## Exercise
Look through the material below and return every line that contains "menu".

## Records provided
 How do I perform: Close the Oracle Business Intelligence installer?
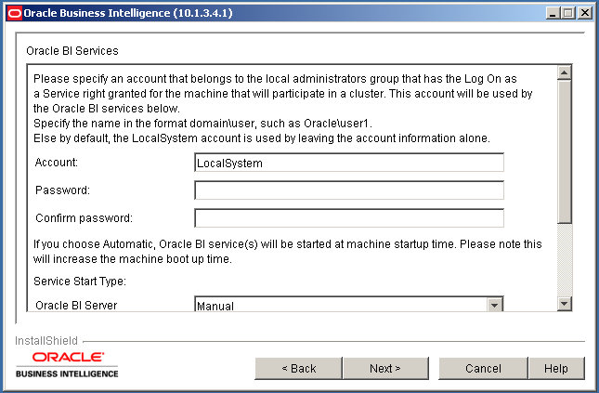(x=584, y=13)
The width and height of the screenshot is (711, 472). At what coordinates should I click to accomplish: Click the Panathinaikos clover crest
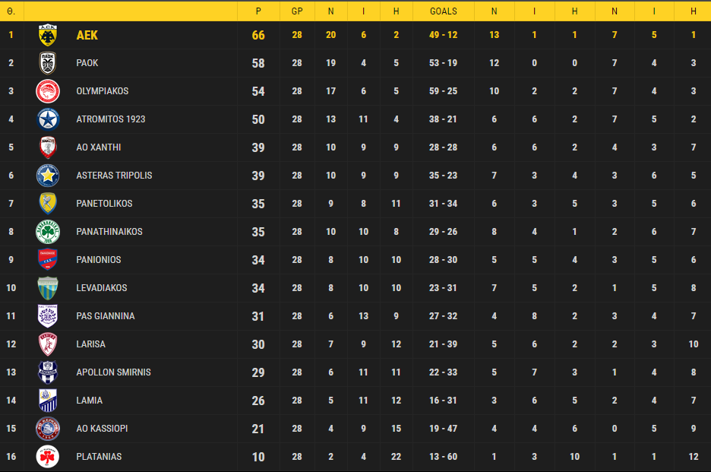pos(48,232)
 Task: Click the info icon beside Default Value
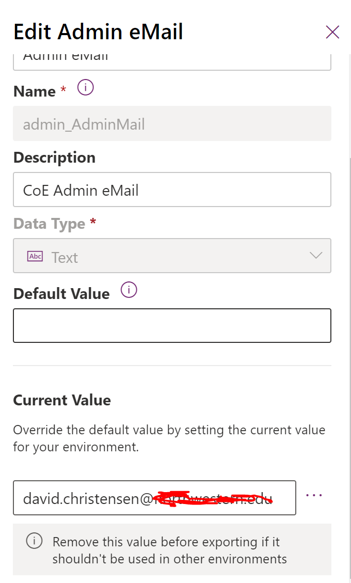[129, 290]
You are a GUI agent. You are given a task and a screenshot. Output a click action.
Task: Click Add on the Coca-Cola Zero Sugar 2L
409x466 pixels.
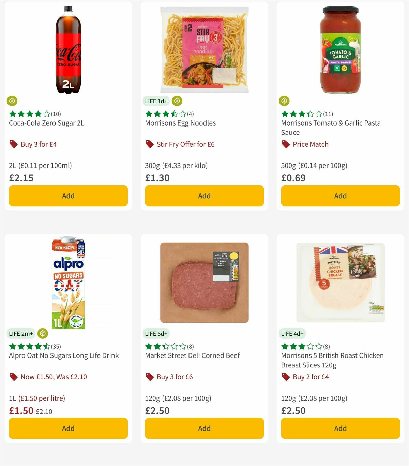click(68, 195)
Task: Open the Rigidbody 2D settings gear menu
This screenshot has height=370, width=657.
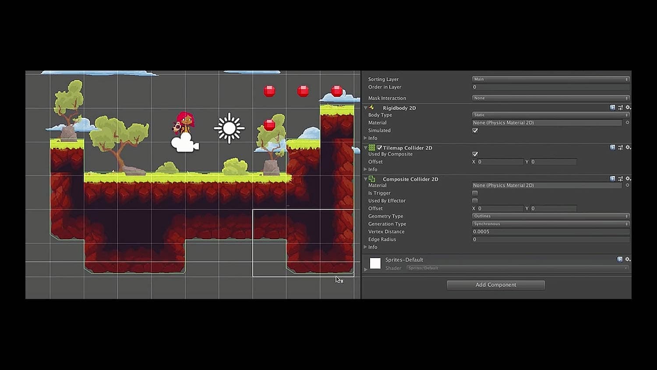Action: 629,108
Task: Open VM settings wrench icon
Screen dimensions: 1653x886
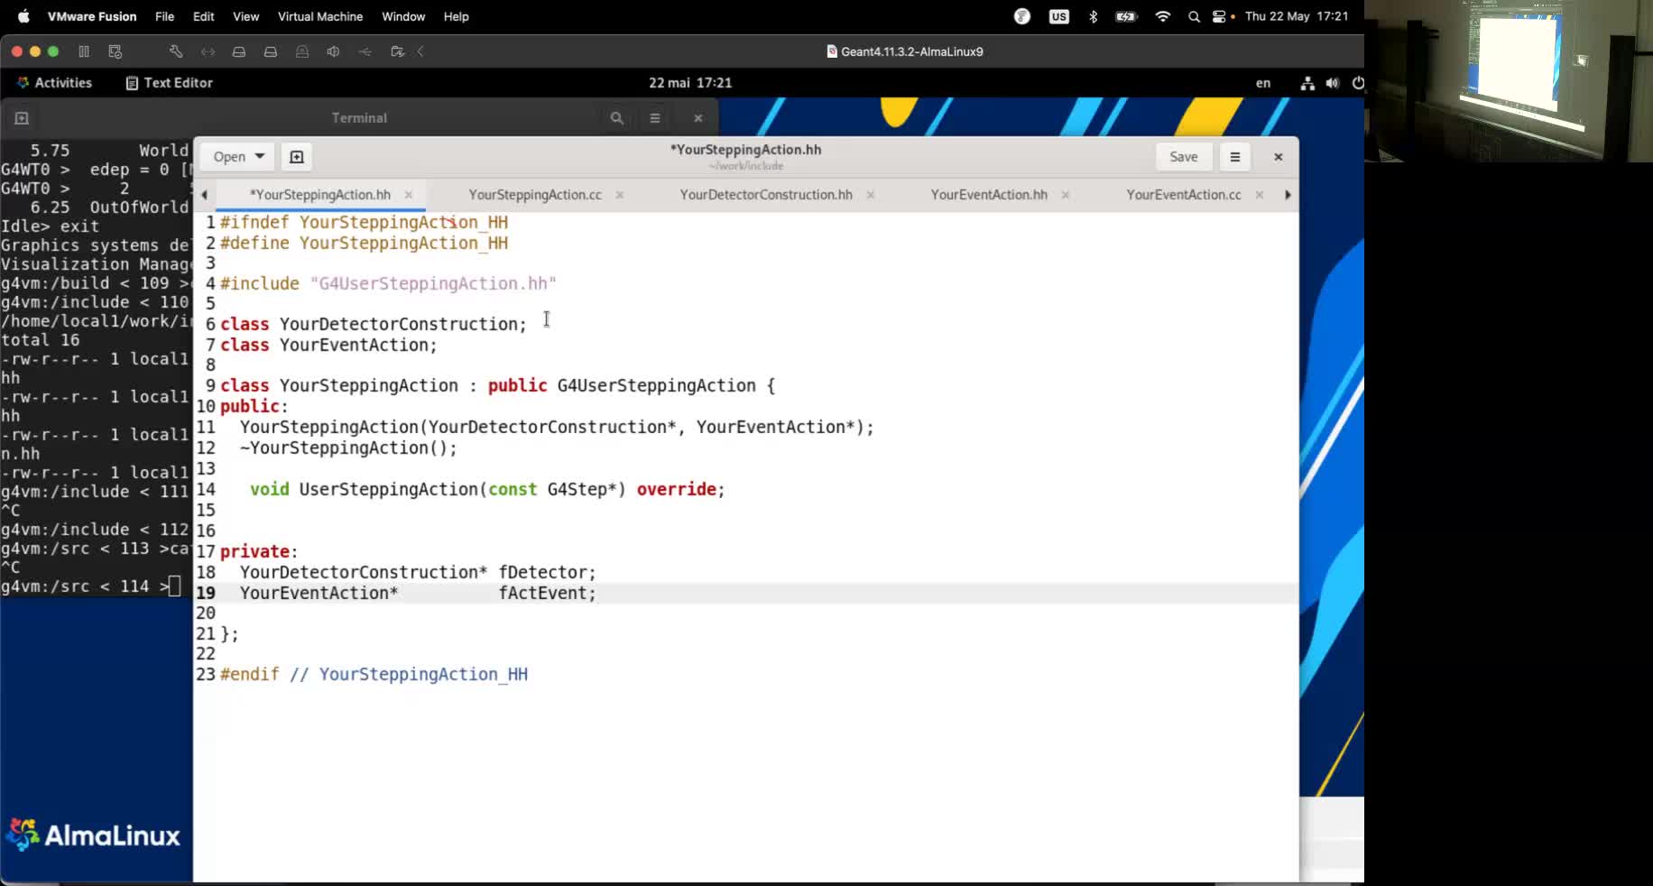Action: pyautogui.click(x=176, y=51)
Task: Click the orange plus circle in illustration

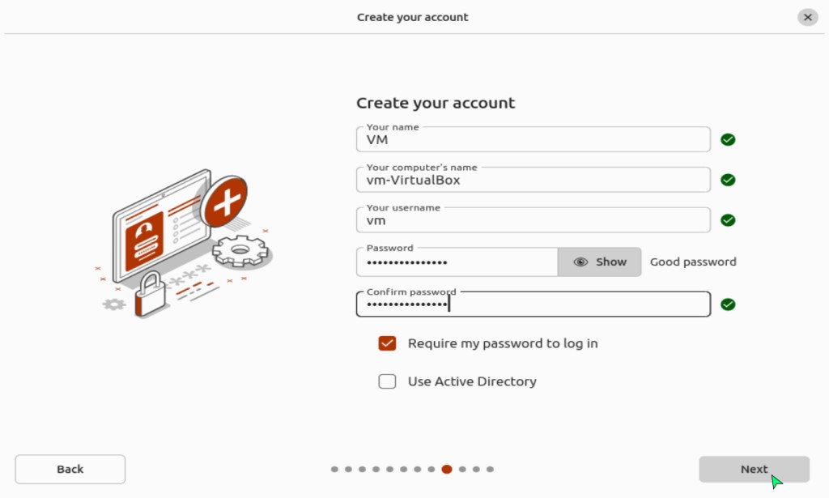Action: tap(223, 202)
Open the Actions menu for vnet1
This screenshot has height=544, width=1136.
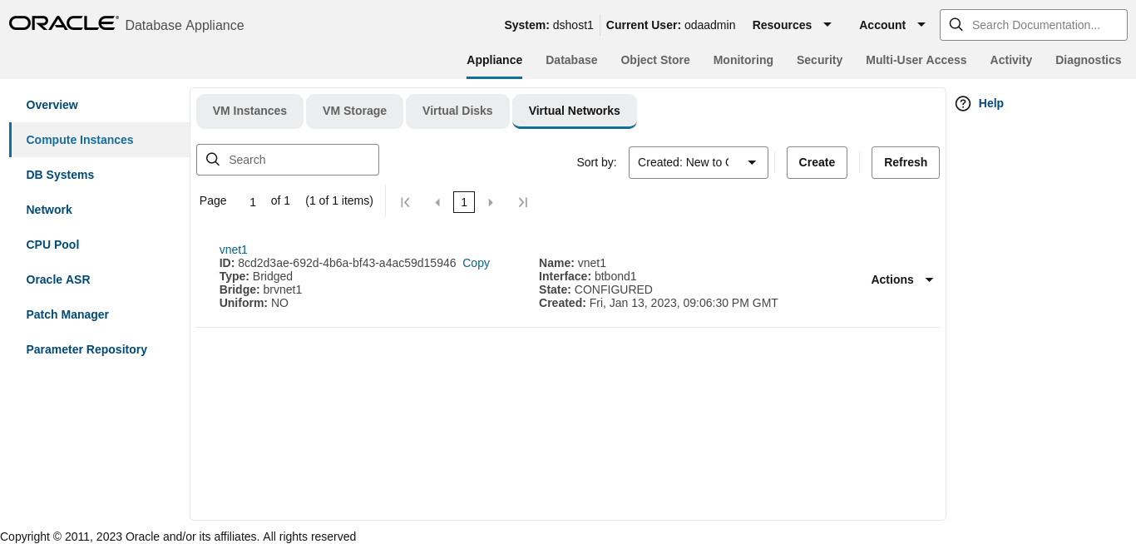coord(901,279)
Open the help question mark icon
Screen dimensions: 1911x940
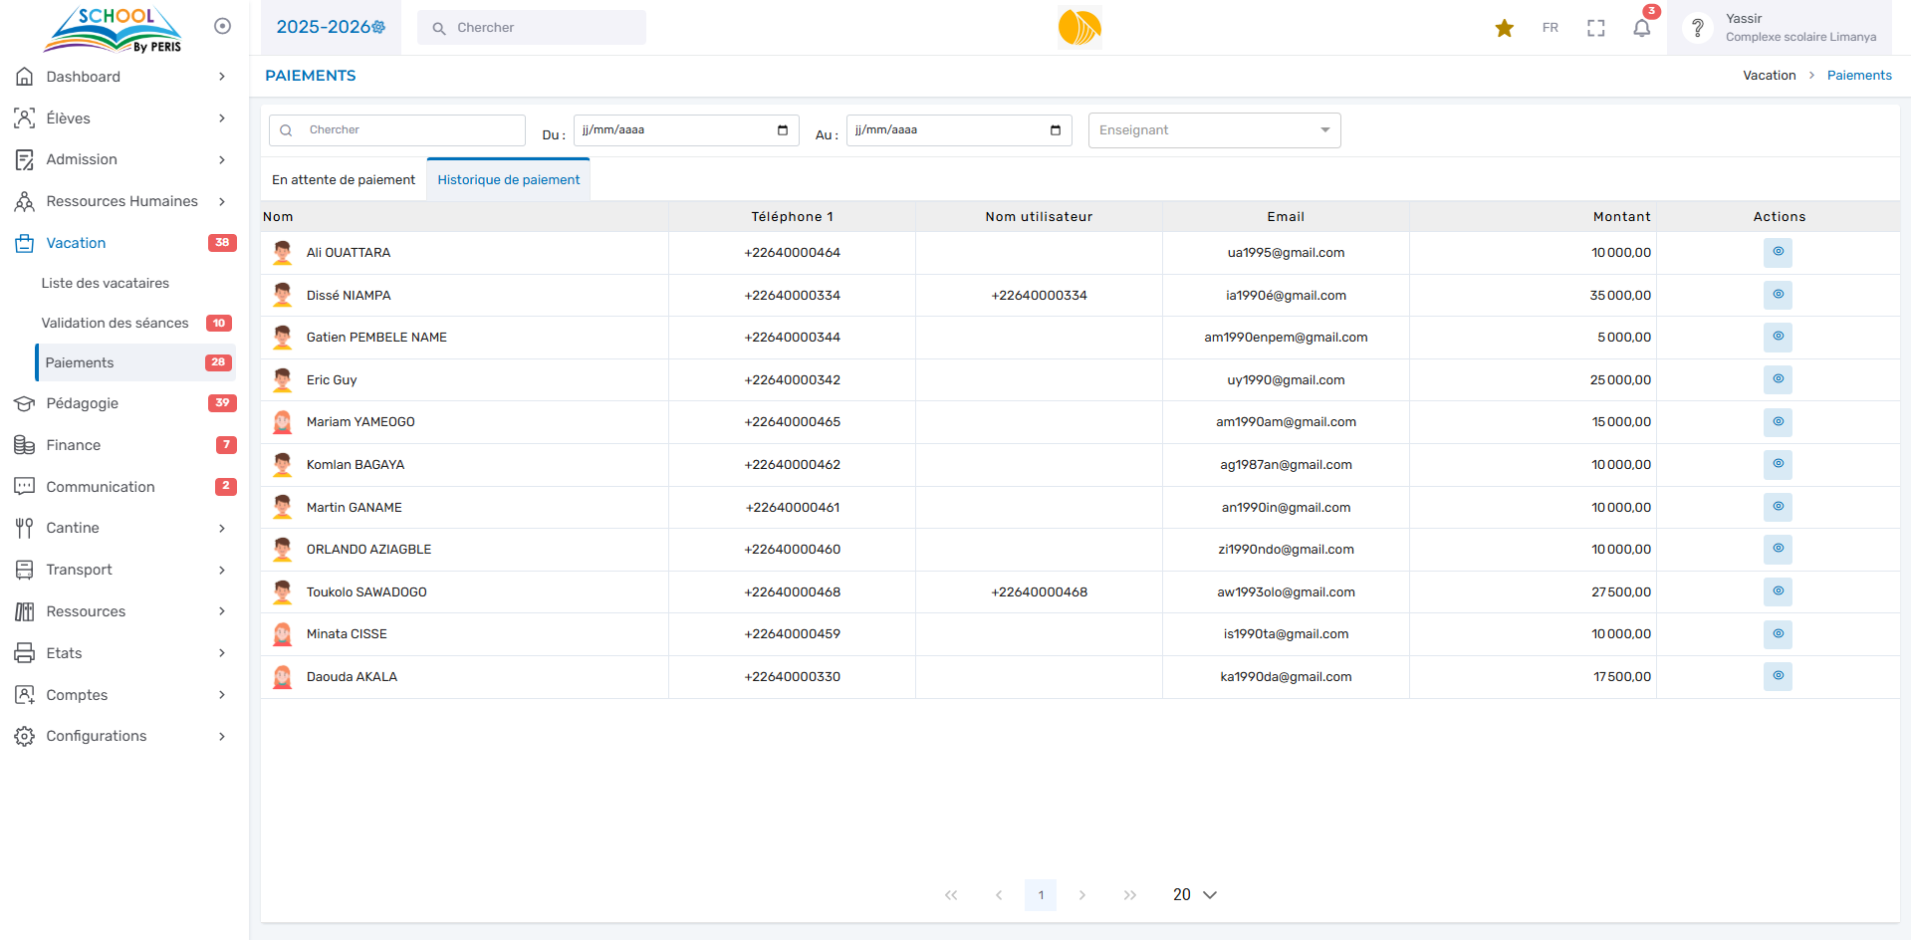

## Response box
Task: Open the Rigidbody 2D settings gear menu
Open the Actions menu for vnet1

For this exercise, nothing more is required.